Transcribe each entry shown below with no difference from the original.

---+---

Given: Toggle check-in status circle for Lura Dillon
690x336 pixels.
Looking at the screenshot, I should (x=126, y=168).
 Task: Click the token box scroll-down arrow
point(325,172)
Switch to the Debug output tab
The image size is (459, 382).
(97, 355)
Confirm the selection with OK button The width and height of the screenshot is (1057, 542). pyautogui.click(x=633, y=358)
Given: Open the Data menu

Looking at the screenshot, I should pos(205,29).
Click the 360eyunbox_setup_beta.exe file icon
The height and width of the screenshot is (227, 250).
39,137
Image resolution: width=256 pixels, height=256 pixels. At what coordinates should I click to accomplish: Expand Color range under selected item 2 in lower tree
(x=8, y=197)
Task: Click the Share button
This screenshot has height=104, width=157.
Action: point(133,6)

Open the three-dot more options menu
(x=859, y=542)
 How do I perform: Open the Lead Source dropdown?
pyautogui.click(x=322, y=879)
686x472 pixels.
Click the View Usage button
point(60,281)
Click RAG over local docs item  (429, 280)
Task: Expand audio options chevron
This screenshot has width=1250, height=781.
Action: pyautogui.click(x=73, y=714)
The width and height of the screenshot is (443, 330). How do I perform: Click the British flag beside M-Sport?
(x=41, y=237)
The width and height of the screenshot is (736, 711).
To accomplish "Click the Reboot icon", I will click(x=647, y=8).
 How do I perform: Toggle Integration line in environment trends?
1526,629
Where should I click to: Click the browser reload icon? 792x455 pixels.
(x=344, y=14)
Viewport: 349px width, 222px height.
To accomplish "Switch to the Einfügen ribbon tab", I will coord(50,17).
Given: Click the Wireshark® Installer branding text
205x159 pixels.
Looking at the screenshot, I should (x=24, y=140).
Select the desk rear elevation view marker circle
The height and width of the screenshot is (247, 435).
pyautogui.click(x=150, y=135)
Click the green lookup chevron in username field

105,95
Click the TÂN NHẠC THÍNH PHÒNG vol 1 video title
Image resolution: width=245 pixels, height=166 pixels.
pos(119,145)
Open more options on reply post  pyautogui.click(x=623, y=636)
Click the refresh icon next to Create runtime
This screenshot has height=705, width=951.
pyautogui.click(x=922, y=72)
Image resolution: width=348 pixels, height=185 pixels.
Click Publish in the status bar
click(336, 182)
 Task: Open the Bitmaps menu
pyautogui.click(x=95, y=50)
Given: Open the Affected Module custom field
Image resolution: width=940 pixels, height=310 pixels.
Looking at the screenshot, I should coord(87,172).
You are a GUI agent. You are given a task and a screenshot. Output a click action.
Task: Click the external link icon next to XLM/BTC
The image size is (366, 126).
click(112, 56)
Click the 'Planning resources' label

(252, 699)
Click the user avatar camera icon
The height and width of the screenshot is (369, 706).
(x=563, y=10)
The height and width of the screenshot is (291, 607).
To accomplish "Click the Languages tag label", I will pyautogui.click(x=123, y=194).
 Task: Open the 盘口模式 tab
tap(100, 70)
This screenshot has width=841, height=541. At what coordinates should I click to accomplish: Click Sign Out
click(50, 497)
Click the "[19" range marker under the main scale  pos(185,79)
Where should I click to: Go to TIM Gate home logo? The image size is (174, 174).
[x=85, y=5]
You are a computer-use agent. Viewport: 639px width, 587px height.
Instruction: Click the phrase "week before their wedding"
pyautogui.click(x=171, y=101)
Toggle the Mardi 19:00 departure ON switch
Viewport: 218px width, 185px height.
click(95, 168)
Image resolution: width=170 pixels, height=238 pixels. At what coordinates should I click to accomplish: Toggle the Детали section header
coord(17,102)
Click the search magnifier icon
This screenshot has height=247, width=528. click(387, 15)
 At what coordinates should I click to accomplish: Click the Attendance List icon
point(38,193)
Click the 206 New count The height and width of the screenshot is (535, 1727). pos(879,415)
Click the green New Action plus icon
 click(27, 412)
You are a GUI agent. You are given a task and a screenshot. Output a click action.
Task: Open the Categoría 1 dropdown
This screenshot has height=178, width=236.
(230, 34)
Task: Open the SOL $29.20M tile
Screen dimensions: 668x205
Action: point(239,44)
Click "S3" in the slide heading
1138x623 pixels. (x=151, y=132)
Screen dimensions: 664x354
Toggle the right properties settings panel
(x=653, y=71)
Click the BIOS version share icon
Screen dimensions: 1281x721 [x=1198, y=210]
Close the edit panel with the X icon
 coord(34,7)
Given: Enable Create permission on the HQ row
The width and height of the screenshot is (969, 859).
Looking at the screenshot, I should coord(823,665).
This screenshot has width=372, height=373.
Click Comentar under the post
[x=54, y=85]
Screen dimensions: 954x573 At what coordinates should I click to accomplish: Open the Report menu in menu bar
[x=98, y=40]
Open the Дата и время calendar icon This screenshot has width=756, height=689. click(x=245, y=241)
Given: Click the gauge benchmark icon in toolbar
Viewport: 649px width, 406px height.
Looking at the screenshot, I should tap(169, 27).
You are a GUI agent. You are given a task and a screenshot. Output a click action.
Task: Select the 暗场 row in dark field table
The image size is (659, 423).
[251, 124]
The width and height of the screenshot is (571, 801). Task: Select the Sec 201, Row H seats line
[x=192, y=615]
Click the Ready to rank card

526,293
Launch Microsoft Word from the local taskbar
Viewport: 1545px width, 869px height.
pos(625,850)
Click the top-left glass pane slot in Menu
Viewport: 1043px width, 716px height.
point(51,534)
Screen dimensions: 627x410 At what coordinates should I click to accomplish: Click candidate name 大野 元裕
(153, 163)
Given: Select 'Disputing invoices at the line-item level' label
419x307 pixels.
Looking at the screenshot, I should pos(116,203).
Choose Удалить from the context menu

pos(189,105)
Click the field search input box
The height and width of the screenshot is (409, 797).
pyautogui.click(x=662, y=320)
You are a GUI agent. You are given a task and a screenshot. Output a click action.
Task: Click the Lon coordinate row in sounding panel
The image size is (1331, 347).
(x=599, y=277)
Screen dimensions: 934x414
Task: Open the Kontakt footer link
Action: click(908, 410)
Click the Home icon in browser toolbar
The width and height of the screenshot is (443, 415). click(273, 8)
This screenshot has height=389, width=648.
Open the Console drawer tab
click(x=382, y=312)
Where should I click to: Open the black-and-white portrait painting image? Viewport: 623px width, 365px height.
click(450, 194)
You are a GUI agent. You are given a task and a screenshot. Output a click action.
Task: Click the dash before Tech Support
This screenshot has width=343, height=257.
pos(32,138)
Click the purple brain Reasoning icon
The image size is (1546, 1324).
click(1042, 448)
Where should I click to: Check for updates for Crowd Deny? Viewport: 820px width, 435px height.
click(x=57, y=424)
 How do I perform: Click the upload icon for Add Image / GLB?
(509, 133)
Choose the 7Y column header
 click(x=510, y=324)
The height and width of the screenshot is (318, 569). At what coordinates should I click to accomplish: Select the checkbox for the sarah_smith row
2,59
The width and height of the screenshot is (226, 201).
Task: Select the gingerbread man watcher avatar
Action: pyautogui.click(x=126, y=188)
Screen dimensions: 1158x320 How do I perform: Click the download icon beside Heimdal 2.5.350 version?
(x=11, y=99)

---+---

Response area:
Given: Toggle check-in status circle for Lura Dillon
690x336 pixels.
Looking at the screenshot, I should (x=126, y=168).
 Task: Click the token box scroll-down arrow
point(325,172)
Switch to the Debug output tab
The image size is (459, 382).
(97, 355)
Confirm the selection with OK button The width and height of the screenshot is (1057, 542). pyautogui.click(x=633, y=358)
Given: Open the Data menu

Looking at the screenshot, I should pos(205,29).
Click the 360eyunbox_setup_beta.exe file icon
The height and width of the screenshot is (227, 250).
39,137
Image resolution: width=256 pixels, height=256 pixels. At what coordinates should I click to accomplish: Expand Color range under selected item 2 in lower tree
(x=8, y=197)
Task: Click the Share button
This screenshot has height=104, width=157.
Action: point(133,6)

Open the three-dot more options menu
(x=859, y=542)
 How do I perform: Open the Lead Source dropdown?
pyautogui.click(x=322, y=879)
686x472 pixels.
Click the View Usage button
point(60,281)
Click RAG over local docs item  (429, 280)
Task: Expand audio options chevron
This screenshot has width=1250, height=781.
Action: pyautogui.click(x=73, y=714)
The width and height of the screenshot is (443, 330). How do I perform: Click the British flag beside M-Sport?
(x=41, y=237)
The width and height of the screenshot is (736, 711).
To accomplish "Click the Reboot icon", I will click(x=647, y=8).
 How do I perform: Toggle Integration line in environment trends?
1526,629
Where should I click to: Click the browser reload icon? 792x455 pixels.
(x=344, y=14)
Viewport: 349px width, 222px height.
To accomplish "Switch to the Einfügen ribbon tab", I will coord(50,17).
Given: Click the Wireshark® Installer branding text
205x159 pixels.
Looking at the screenshot, I should (x=24, y=140).
Select the desk rear elevation view marker circle
The height and width of the screenshot is (247, 435).
pyautogui.click(x=150, y=135)
Click the green lookup chevron in username field

105,95
Click the TÂN NHẠC THÍNH PHÒNG vol 1 video title
Image resolution: width=245 pixels, height=166 pixels.
pos(119,145)
Open more options on reply post  pyautogui.click(x=623, y=636)
Click the refresh icon next to Create runtime
This screenshot has height=705, width=951.
pyautogui.click(x=922, y=72)
Image resolution: width=348 pixels, height=185 pixels.
Click Publish in the status bar
click(336, 182)
 Task: Open the Bitmaps menu
pyautogui.click(x=95, y=50)
Given: Open the Affected Module custom field
Image resolution: width=940 pixels, height=310 pixels.
Looking at the screenshot, I should coord(87,172).
You are a GUI agent. You are given a task and a screenshot. Output a click action.
Task: Click the external link icon next to XLM/BTC
The image size is (366, 126).
click(112, 56)
Click the 'Planning resources' label

(252, 699)
Click the user avatar camera icon
The height and width of the screenshot is (369, 706).
(x=563, y=10)
The height and width of the screenshot is (291, 607).
To accomplish "Click the Languages tag label", I will pyautogui.click(x=123, y=194).
 Task: Open the 盘口模式 tab
tap(100, 70)
This screenshot has width=841, height=541. At what coordinates should I click to accomplish: Click Sign Out
click(50, 497)
Click the "[19" range marker under the main scale  pos(185,79)
Where should I click to: Go to TIM Gate home logo? The image size is (174, 174).
[x=85, y=5]
You are a computer-use agent. Viewport: 639px width, 587px height.
Instruction: Click the phrase "week before their wedding"
pyautogui.click(x=171, y=101)
Toggle the Mardi 19:00 departure ON switch
Viewport: 218px width, 185px height.
click(95, 168)
Image resolution: width=170 pixels, height=238 pixels. At what coordinates should I click to accomplish: Toggle the Детали section header
coord(17,102)
Click the search magnifier icon
This screenshot has height=247, width=528. click(387, 15)
 At what coordinates should I click to accomplish: Click the Attendance List icon
point(38,193)
Click the 206 New count The height and width of the screenshot is (535, 1727). pos(879,415)
Click the green New Action plus icon
 click(27, 412)
You are a GUI agent. You are given a task and a screenshot. Output a click action.
Task: Open the Categoría 1 dropdown
This screenshot has height=178, width=236.
(230, 34)
Task: Open the SOL $29.20M tile
Screen dimensions: 668x205
Action: point(239,44)
Click "S3" in the slide heading
1138x623 pixels. (x=151, y=132)
Screen dimensions: 664x354
Toggle the right properties settings panel
(x=653, y=71)
Click the BIOS version share icon
Screen dimensions: 1281x721 [x=1198, y=210]
Close the edit panel with the X icon
 coord(34,7)
Given: Enable Create permission on the HQ row
The width and height of the screenshot is (969, 859).
Looking at the screenshot, I should coord(823,665).
This screenshot has width=372, height=373.
Click Comentar under the post
[x=54, y=85]
Screen dimensions: 954x573 At what coordinates should I click to accomplish: Open the Report menu in menu bar
[x=98, y=40]
Open the Дата и время calendar icon This screenshot has width=756, height=689. click(x=245, y=241)
Given: Click the gauge benchmark icon in toolbar
Viewport: 649px width, 406px height.
Looking at the screenshot, I should tap(169, 27).
You are a GUI agent. You are given a task and a screenshot. Output a click action.
Task: Select the 暗场 row in dark field table
The image size is (659, 423).
[251, 124]
The width and height of the screenshot is (571, 801). Task: Select the Sec 201, Row H seats line
[x=192, y=615]
Click the Ready to rank card

526,293
Launch Microsoft Word from the local taskbar
Viewport: 1545px width, 869px height.
pos(625,850)
Click the top-left glass pane slot in Menu
Viewport: 1043px width, 716px height.
point(51,534)
Screen dimensions: 627x410 At what coordinates should I click to accomplish: Click candidate name 大野 元裕
(153, 163)
Given: Select 'Disputing invoices at the line-item level' label
419x307 pixels.
Looking at the screenshot, I should pos(116,203).
Choose Удалить from the context menu

pos(189,105)
Click the field search input box
The height and width of the screenshot is (409, 797).
pyautogui.click(x=662, y=320)
You are a GUI agent. You are given a task and a screenshot. Output a click action.
Task: Click the Lon coordinate row in sounding panel
The image size is (1331, 347).
(x=599, y=277)
Screen dimensions: 934x414
Task: Open the Kontakt footer link
Action: click(908, 410)
Click the Home icon in browser toolbar
The width and height of the screenshot is (443, 415). click(273, 8)
This screenshot has height=389, width=648.
Open the Console drawer tab
click(x=382, y=312)
Where should I click to: Open the black-and-white portrait painting image? Viewport: 623px width, 365px height.
click(450, 194)
You are a GUI agent. You are given a task and a screenshot. Output a click action.
Task: Click the dash before Tech Support
This screenshot has width=343, height=257.
pos(32,138)
Click the purple brain Reasoning icon
The image size is (1546, 1324).
click(1042, 448)
Where should I click to: Check for updates for Crowd Deny? Viewport: 820px width, 435px height.
click(x=57, y=424)
 How do I perform: Click the upload icon for Add Image / GLB?
(509, 133)
Choose the 7Y column header
 click(x=510, y=324)
The height and width of the screenshot is (318, 569). At what coordinates should I click to accomplish: Select the checkbox for the sarah_smith row
2,59
The width and height of the screenshot is (226, 201).
Task: Select the gingerbread man watcher avatar
Action: pyautogui.click(x=126, y=188)
Screen dimensions: 1158x320 How do I perform: Click the download icon beside Heimdal 2.5.350 version?
(x=11, y=99)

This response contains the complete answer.